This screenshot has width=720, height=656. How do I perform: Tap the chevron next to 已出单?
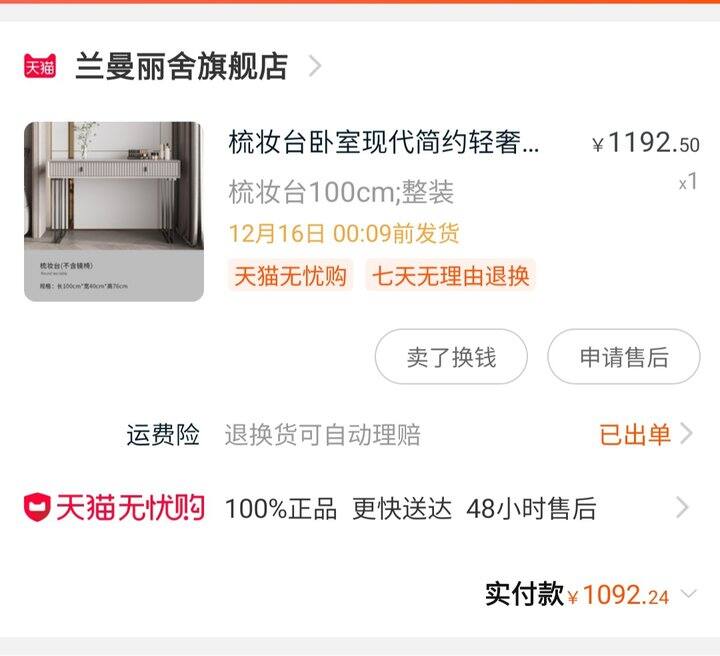(686, 434)
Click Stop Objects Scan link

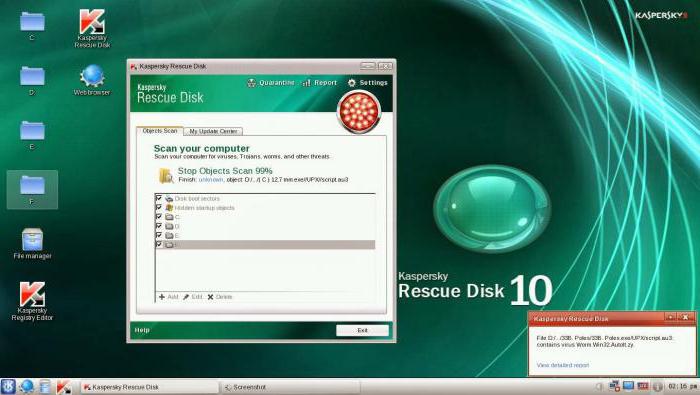pos(225,170)
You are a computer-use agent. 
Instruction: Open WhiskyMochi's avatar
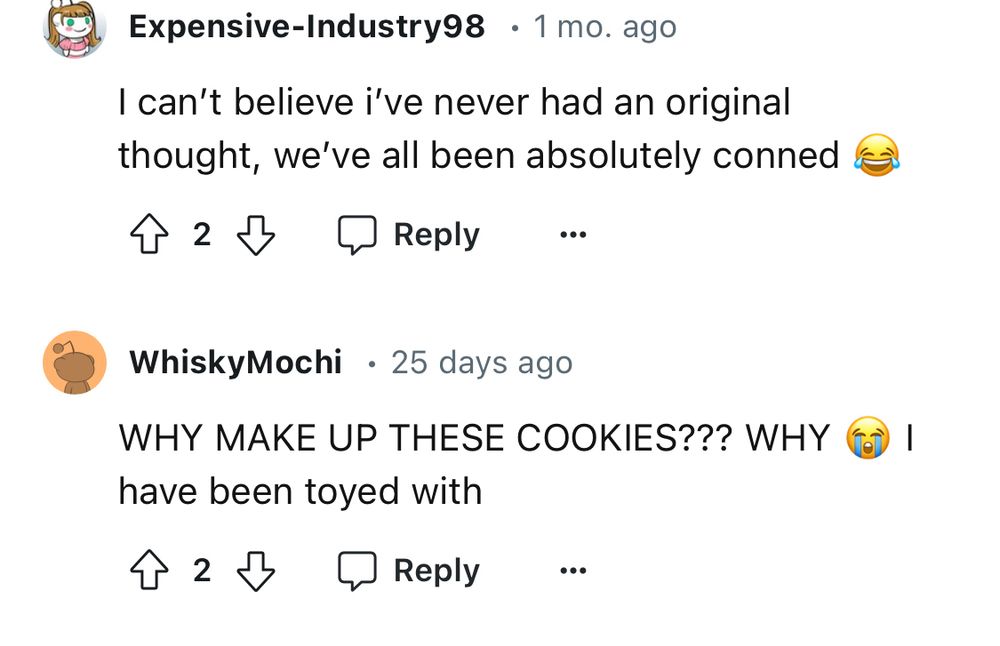click(x=72, y=363)
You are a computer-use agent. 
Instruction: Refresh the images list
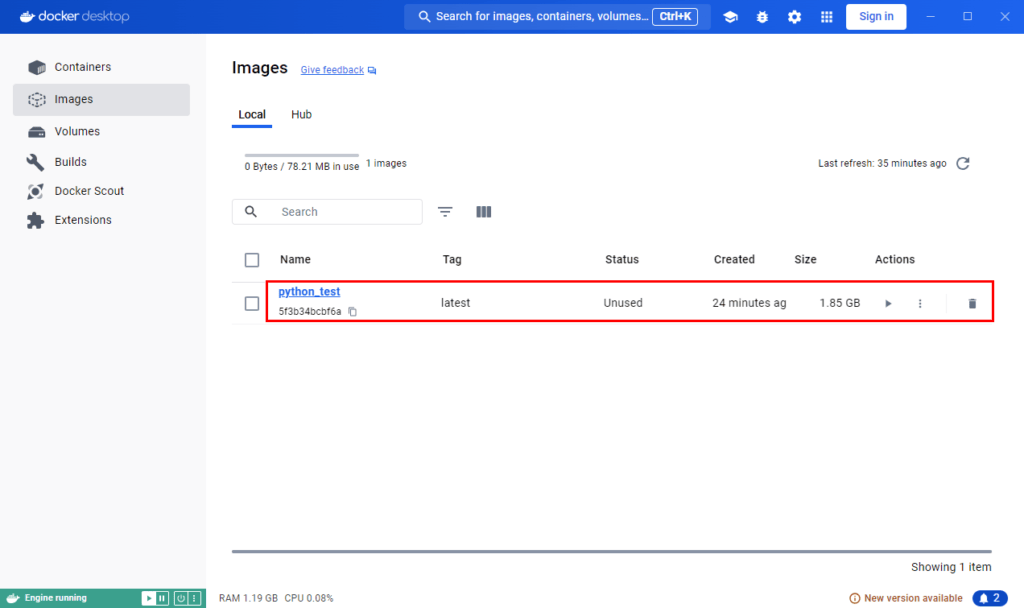[x=963, y=164]
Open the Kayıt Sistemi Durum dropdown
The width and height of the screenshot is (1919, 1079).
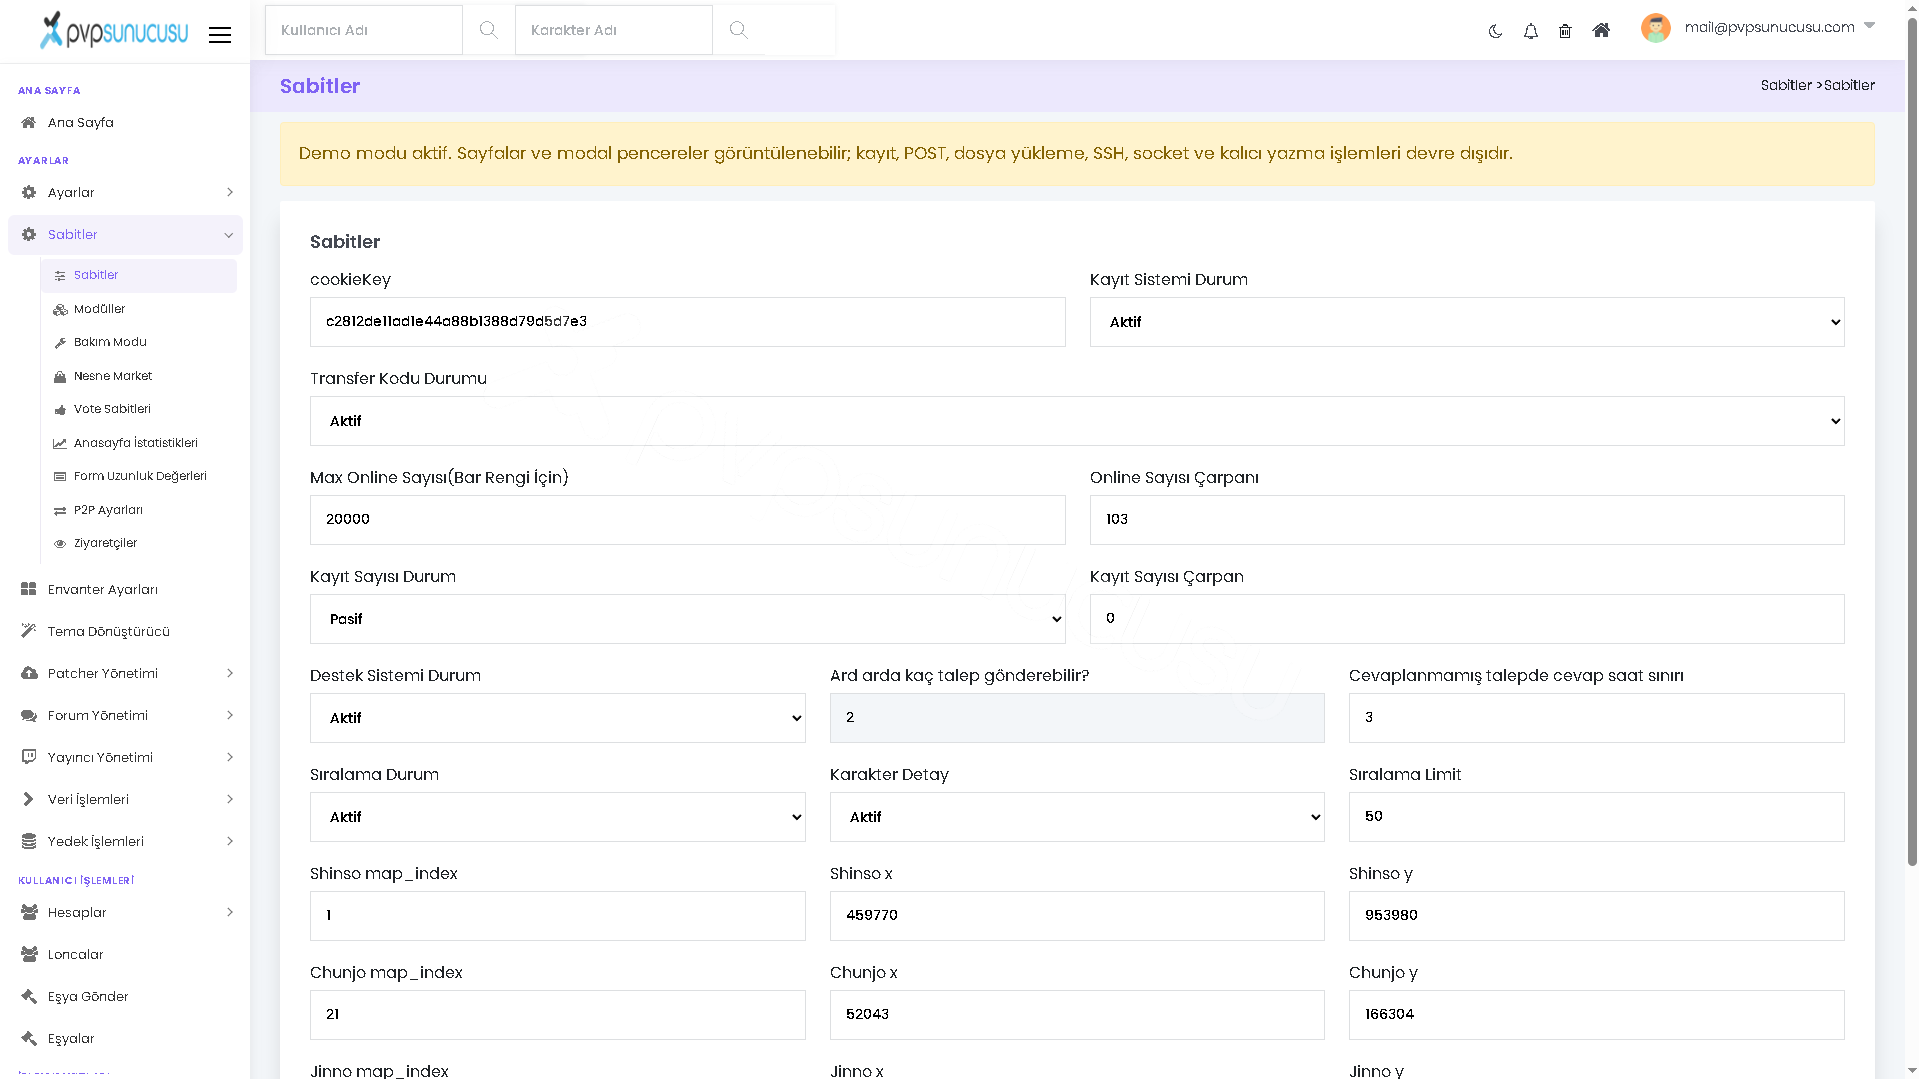(1467, 322)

-=-=-

[What needs to be done] What is needed is a verbatim copy of every entry, with the pictures omitted.

[Exercise response]
This screenshot has width=720, height=656. How do I perform: Tap the chevron next to 已出单?
(686, 434)
Click Stop Objects Scan link

pos(225,170)
You are a computer-use agent. 
Instruction: Open WhiskyMochi's avatar
click(x=72, y=363)
You are a computer-use agent. 
Instruction: Refresh the images list
[x=963, y=164]
Open the Kayıt Sistemi Durum dropdown
The width and height of the screenshot is (1919, 1079).
(1467, 322)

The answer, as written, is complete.